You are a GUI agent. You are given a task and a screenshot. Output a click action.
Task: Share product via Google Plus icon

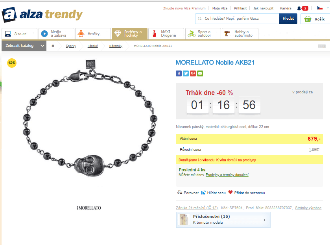(193, 73)
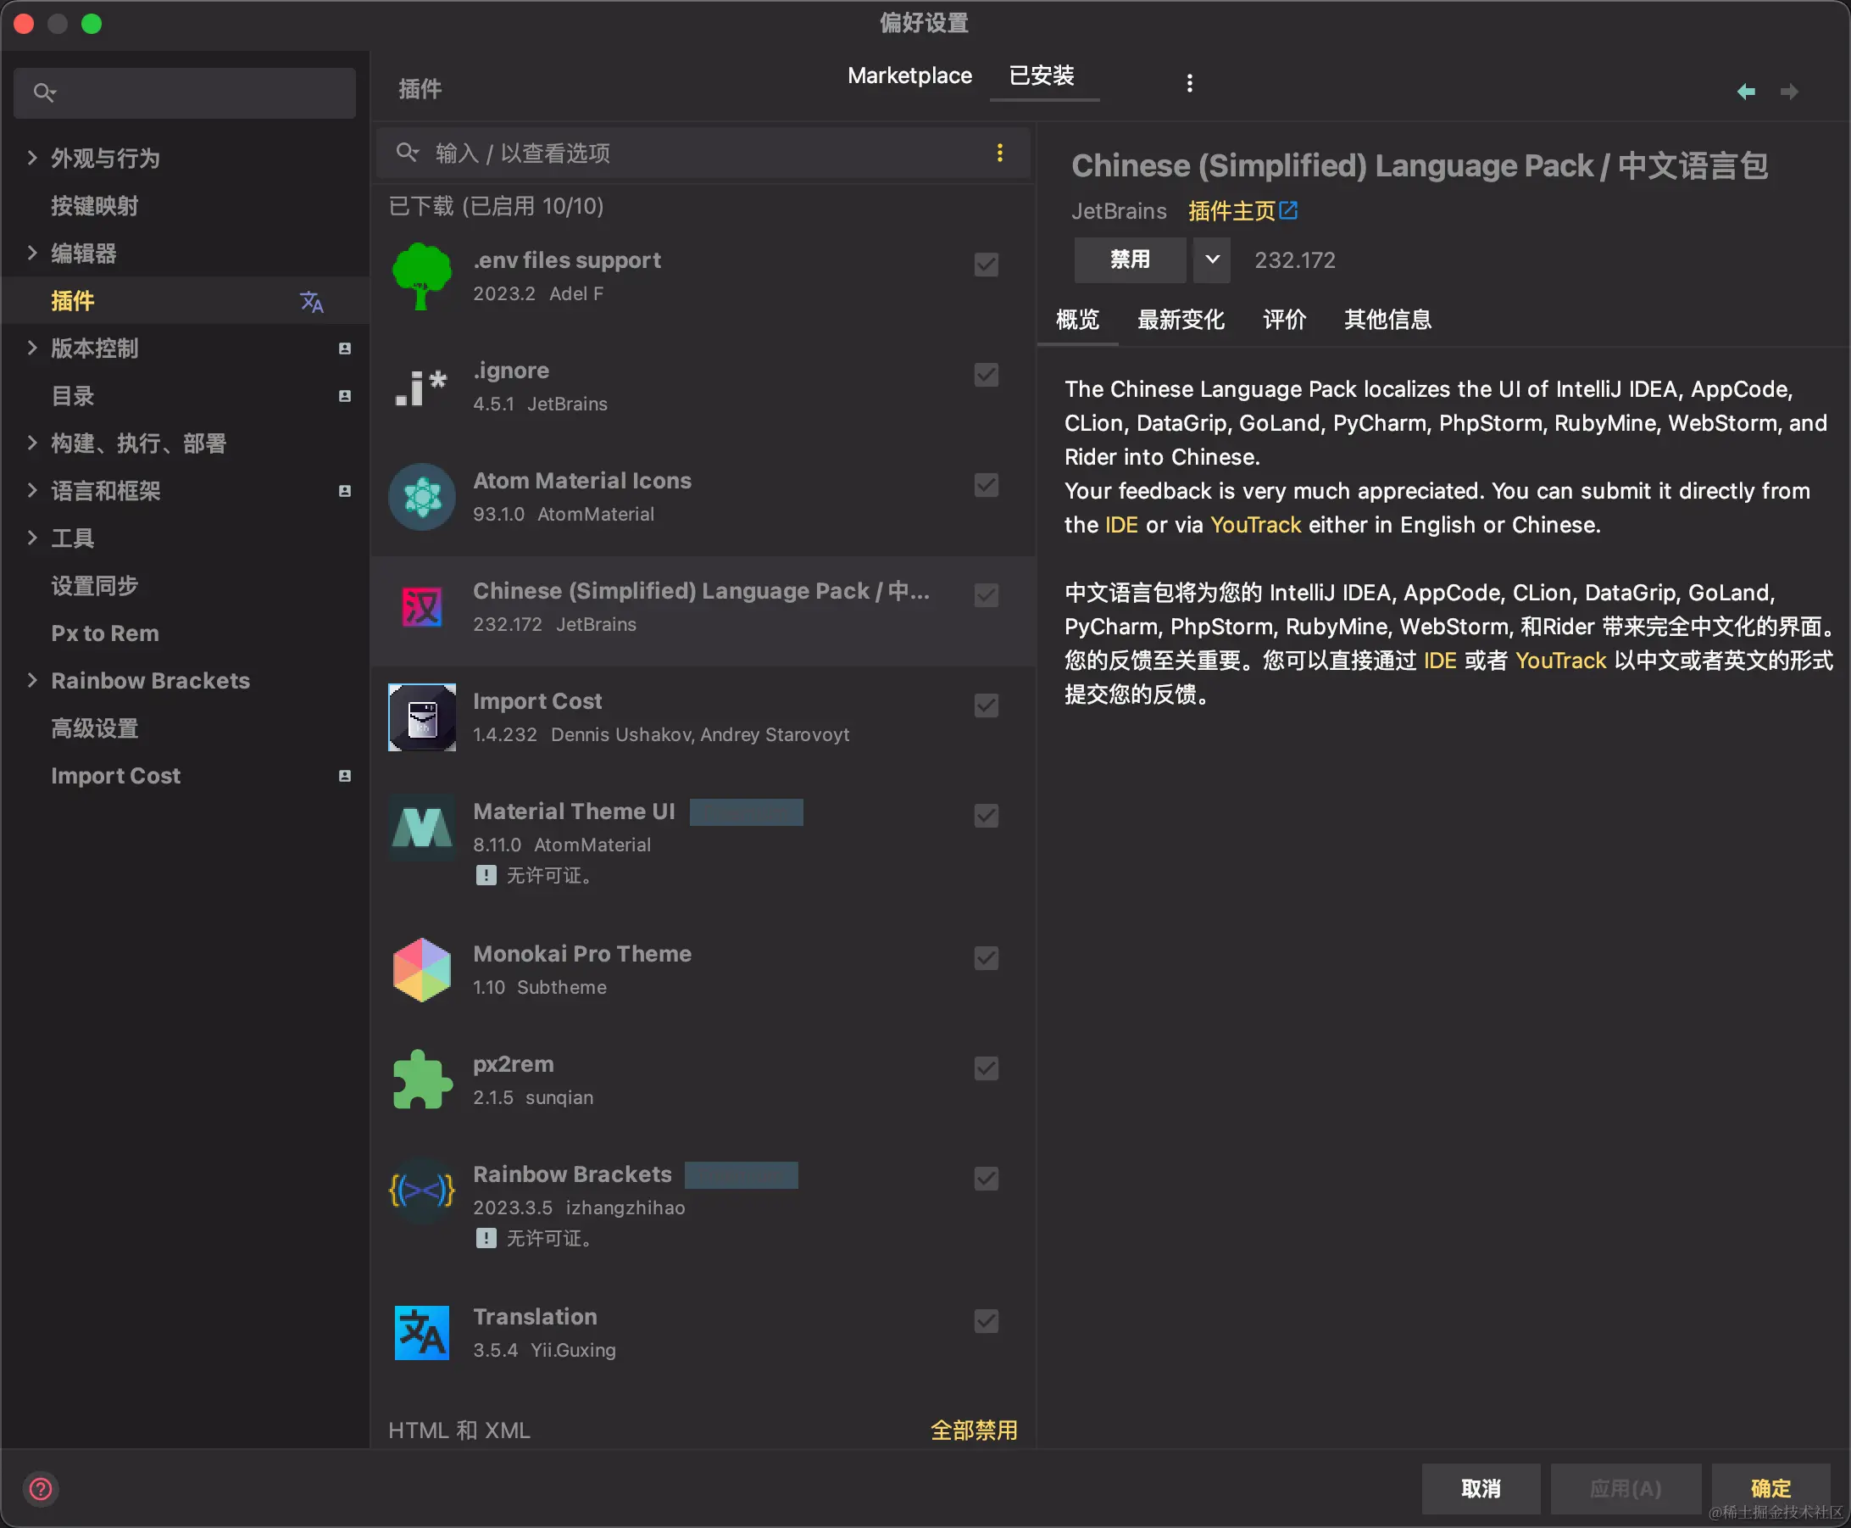
Task: Open the three-dot menu beside 已安装 tab
Action: 1189,83
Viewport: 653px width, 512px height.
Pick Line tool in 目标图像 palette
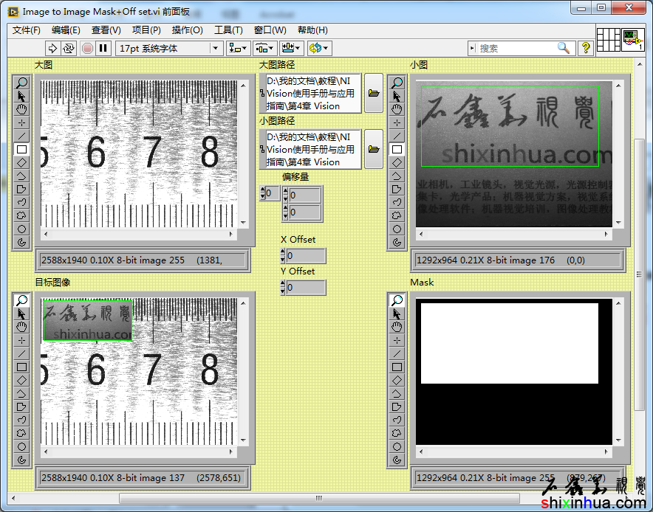[21, 353]
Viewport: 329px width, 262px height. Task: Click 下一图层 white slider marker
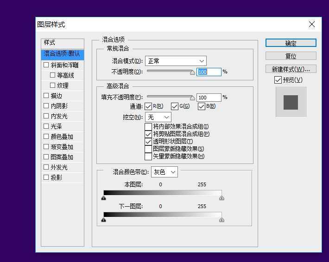(221, 220)
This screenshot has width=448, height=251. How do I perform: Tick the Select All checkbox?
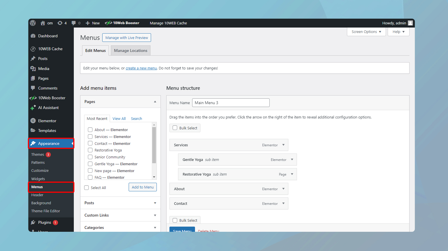click(86, 188)
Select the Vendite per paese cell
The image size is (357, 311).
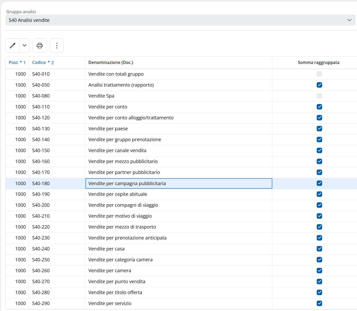[108, 129]
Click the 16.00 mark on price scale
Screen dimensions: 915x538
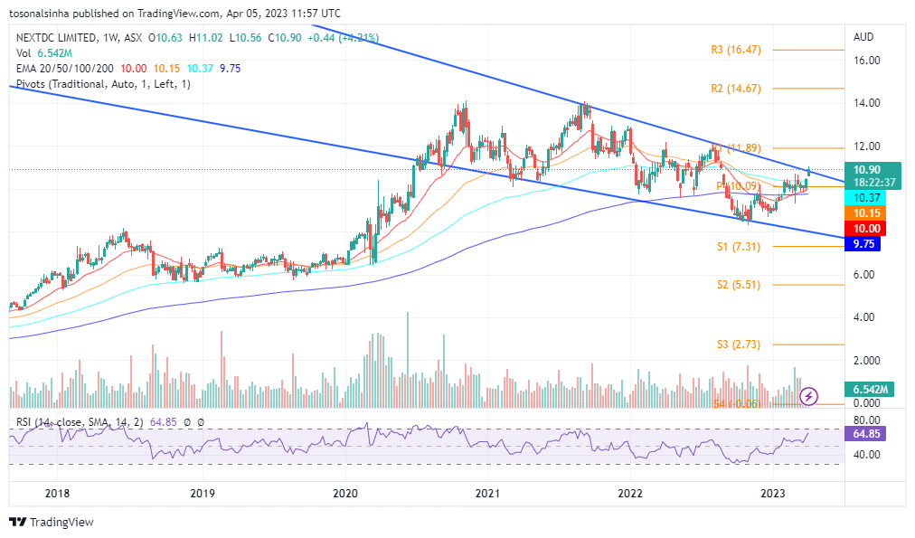tap(868, 61)
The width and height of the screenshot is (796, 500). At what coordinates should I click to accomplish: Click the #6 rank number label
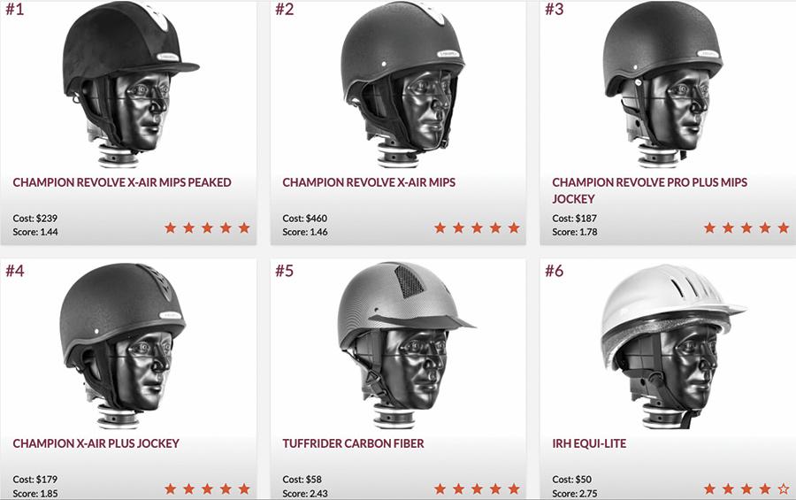554,270
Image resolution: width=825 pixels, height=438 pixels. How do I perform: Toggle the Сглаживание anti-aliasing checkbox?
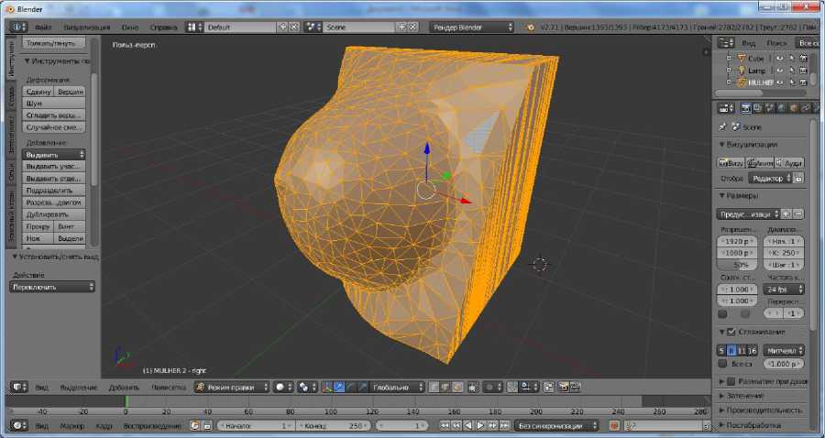(x=731, y=332)
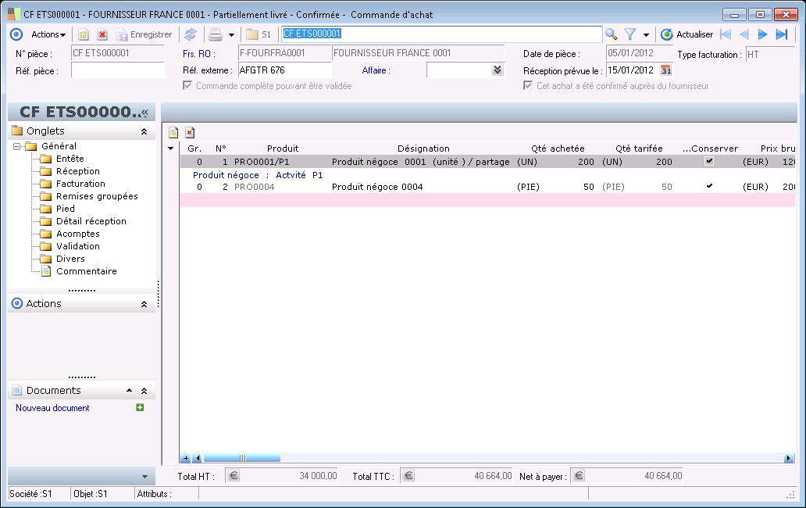The width and height of the screenshot is (806, 508).
Task: Open the Facturation tab in the tree
Action: pyautogui.click(x=80, y=184)
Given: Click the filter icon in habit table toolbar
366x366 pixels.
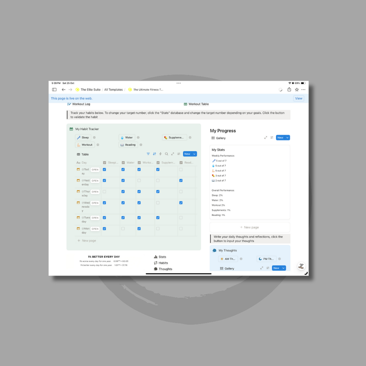Looking at the screenshot, I should click(148, 154).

═══

Exercise
Put every line of the records above into a numbered list, skipping blank lines and leaving out the pictures.

Response to this exercise
1. You are a GUI agent. You are given a task and a screenshot. Output a click action.
2. Task: Share product via Google Plus icon
3. (193, 73)
4. Task: Open the three-dot menu beside 已安装 tab
5. Action: 1189,83
6. Viewport: 653px width, 512px height.
7. Pick Line tool in 目标图像 palette
8. [21, 353]
9. Viewport: 329px width, 262px height. Task: Click 下一图层 white slider marker
10. (221, 220)
11. This screenshot has width=448, height=251. How do I perform: Tick the Select All checkbox?
12. click(86, 188)
13. Select the Vendite per paese cell
14. The image size is (357, 311).
15. [108, 129]
16. Click the 16.00 mark on price scale
17. Screen dimensions: 915x538
18. tap(868, 61)
19. The width and height of the screenshot is (796, 500). At what coordinates should I click to accomplish: Click the #6 rank number label
20. 554,270
21. Image resolution: width=825 pixels, height=438 pixels. How do I perform: Toggle the Сглаживание anti-aliasing checkbox?
22. (x=731, y=332)
23. The width and height of the screenshot is (806, 508).
24. Task: Open the Facturation tab in the tree
25. Action: pyautogui.click(x=80, y=184)
26. Given: Click the filter icon in habit table toolbar
27. 366x366 pixels.
28. Looking at the screenshot, I should click(148, 154).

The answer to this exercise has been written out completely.